The Daily Telegraph

Tom Sharpe farce as his ashes are dug up

- By Victoria Ward

IT IS a chaotic, almost farcical tale that would not have been wildly out of place in one of his comic novels.

But the twists and turns associated with the unauthoris­ed burial of Tom Sharpe’s ashes in a remote Northumber­land churchyard are real.

When Sharpe died in 2013, a funeral service was held for him in Spain where he had owned a house since 1994. However, Montserrat Verdaguer Clavera, his partner of 10 years, discovered documents in which he had written of his desire to return to the church in Thockringt­on where his father, the Rev George Sharpe, was buried.

As a result, the neurologis­t made a 1,200-mile pilgrimage from their home in Llafranc on the Costa Brava, with his ashes. On arrival, she dug a hole with her bare hands and conducted her own impromptu service, burying alongside the ashes items including the pen with which he wrote many of his most famous novels, including Wilt, Porterhous­e Blue and Blott on the Landscape.

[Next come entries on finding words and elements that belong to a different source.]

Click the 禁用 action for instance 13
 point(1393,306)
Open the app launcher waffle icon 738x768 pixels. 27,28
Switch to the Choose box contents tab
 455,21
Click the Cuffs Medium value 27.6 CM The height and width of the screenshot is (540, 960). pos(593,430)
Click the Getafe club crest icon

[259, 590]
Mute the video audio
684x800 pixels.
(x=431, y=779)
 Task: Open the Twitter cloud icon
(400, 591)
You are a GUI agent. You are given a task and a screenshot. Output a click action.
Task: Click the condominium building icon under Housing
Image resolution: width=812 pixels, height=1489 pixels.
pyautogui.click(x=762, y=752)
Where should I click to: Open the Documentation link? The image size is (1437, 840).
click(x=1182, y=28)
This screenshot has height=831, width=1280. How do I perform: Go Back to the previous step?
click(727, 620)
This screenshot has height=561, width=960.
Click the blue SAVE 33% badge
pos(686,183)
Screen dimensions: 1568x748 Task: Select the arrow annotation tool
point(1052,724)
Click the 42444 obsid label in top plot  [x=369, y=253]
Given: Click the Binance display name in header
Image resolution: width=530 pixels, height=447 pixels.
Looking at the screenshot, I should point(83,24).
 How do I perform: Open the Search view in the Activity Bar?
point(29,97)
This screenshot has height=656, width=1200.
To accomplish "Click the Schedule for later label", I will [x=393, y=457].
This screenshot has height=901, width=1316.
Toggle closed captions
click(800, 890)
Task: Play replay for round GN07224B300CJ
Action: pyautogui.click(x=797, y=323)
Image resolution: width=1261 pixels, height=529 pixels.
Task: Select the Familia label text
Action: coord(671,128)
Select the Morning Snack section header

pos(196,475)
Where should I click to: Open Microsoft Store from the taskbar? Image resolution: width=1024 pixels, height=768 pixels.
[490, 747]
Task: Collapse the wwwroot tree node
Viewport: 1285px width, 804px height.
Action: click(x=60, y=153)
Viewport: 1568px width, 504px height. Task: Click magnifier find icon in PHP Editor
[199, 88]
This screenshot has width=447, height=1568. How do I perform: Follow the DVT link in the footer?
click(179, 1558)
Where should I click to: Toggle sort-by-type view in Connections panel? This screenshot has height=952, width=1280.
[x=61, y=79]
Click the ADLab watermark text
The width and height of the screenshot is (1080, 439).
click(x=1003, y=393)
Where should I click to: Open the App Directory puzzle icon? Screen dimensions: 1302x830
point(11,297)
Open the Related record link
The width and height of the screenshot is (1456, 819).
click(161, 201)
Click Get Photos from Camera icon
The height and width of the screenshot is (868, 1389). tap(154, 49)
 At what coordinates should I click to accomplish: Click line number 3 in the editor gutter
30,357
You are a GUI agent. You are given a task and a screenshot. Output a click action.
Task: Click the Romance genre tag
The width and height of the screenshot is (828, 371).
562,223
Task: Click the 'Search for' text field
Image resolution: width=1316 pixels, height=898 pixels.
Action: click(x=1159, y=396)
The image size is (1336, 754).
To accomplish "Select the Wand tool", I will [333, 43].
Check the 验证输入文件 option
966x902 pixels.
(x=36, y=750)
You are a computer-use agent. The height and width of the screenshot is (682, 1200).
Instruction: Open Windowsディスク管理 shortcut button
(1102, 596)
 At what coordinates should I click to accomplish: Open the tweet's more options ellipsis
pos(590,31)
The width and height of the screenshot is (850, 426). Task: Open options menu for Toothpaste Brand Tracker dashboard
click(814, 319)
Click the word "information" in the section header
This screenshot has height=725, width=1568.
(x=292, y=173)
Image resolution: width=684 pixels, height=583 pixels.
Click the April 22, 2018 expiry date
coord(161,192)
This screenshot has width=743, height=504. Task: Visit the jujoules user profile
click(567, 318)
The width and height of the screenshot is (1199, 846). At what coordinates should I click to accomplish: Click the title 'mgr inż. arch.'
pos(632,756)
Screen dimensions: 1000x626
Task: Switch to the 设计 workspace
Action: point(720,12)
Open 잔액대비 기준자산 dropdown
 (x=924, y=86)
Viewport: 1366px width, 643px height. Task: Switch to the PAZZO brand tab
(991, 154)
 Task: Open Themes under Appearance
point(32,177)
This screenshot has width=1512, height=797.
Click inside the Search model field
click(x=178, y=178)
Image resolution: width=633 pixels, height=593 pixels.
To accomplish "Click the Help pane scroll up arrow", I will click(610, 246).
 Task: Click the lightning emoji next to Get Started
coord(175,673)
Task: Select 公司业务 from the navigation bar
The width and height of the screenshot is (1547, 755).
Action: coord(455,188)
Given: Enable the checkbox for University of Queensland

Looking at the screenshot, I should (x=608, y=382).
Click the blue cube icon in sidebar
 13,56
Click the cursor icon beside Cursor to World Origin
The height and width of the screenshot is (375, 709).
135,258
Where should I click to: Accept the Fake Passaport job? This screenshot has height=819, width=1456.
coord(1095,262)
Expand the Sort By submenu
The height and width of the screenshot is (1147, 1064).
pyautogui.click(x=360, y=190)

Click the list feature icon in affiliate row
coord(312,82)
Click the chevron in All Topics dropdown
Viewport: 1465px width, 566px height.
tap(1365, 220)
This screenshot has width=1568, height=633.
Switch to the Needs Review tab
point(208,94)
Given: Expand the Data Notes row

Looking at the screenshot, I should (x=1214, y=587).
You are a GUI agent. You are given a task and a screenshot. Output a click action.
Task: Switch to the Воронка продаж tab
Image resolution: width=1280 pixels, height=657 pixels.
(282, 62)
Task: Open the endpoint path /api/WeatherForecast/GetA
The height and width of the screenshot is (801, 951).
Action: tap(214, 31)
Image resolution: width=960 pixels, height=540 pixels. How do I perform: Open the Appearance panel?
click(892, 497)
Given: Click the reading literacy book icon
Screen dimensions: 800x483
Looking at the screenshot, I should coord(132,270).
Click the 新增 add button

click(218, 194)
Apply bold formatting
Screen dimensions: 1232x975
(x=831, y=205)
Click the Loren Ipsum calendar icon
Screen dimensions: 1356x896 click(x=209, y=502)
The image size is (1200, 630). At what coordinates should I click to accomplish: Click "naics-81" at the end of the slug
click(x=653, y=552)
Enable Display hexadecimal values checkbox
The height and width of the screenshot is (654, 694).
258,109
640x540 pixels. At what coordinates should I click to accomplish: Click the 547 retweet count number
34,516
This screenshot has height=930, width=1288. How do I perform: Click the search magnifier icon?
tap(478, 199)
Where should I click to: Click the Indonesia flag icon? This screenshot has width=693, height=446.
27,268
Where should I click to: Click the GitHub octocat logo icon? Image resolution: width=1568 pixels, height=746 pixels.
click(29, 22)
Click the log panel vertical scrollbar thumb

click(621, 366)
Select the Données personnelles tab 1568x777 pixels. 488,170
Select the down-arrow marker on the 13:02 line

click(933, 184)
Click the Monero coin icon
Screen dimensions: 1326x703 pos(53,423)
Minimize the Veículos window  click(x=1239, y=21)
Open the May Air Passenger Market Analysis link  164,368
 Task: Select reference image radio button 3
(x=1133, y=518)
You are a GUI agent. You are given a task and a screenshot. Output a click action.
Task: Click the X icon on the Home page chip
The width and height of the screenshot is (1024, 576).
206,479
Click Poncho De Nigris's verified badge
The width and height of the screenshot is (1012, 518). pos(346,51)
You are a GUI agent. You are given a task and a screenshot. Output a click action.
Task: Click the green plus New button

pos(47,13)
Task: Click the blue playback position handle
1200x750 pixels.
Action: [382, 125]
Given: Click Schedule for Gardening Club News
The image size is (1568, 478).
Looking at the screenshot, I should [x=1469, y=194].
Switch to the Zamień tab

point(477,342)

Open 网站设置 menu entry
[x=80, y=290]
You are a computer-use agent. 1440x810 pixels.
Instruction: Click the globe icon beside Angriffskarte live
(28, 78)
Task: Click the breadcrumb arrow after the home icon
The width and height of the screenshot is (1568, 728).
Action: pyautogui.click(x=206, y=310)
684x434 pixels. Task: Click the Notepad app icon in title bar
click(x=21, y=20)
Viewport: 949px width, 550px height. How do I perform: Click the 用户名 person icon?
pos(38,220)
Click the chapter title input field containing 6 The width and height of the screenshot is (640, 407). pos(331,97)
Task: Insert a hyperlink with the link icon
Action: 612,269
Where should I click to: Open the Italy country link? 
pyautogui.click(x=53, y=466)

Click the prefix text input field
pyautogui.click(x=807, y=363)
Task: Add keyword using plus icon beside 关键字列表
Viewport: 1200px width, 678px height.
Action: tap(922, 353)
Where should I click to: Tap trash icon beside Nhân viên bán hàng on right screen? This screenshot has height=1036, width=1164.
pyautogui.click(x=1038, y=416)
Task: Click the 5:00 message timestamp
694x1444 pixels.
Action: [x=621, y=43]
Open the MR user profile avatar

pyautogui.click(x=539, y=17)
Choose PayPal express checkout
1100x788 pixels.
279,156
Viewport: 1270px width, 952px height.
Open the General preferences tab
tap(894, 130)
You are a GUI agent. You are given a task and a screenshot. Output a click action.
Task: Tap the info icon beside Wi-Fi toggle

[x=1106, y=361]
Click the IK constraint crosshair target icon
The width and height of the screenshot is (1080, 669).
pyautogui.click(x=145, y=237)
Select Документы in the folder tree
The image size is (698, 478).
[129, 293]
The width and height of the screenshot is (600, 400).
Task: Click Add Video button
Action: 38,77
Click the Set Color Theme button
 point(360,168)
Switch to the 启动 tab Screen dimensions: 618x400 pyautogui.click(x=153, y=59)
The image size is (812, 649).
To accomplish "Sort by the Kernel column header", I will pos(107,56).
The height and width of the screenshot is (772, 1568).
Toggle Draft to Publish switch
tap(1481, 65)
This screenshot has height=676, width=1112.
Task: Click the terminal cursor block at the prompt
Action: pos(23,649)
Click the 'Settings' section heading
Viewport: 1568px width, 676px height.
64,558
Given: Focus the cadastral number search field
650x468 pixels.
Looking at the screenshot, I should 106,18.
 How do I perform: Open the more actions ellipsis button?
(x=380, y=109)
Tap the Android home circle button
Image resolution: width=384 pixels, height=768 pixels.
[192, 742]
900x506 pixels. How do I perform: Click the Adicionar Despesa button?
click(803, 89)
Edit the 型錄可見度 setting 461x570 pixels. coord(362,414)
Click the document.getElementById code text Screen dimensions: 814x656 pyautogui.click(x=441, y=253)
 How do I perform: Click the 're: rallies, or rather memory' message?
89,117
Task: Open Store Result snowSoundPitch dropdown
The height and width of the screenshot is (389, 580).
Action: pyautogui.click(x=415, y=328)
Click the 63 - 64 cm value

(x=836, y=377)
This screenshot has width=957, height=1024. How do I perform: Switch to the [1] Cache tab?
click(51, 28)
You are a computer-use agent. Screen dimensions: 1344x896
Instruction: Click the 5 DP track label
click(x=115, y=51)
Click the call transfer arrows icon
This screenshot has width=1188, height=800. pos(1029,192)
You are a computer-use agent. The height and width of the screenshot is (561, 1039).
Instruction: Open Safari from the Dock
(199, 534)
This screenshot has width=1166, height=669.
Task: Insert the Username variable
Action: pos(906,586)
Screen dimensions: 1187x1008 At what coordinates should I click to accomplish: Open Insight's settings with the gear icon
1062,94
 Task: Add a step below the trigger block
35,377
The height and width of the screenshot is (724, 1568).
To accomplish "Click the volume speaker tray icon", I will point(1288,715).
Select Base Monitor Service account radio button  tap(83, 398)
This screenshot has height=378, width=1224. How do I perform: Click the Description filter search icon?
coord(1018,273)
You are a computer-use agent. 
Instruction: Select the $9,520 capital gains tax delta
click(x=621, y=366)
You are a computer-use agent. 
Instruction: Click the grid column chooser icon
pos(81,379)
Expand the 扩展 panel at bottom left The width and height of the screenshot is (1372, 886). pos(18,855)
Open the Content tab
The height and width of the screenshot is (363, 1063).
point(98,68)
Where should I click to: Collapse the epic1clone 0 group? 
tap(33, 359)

When details of the burial emerged the following year in a local newspaper, the Diocese of Newcastle contacted Dr Verdaguer who claimed that only an empty container had been buried.

Unconvince­d, Euan Duff, chancellor of the diocese, ordered that a dig be carried out. The ashes were duly unearthed and Mr Duff recorded he was “as certain as he can be that the remains found were human”.

He has now issued an ultimatum to Dr Verdaguer stating that she must pay £1,320 costs, upon which she can have back the unearthed ashes from the church yard.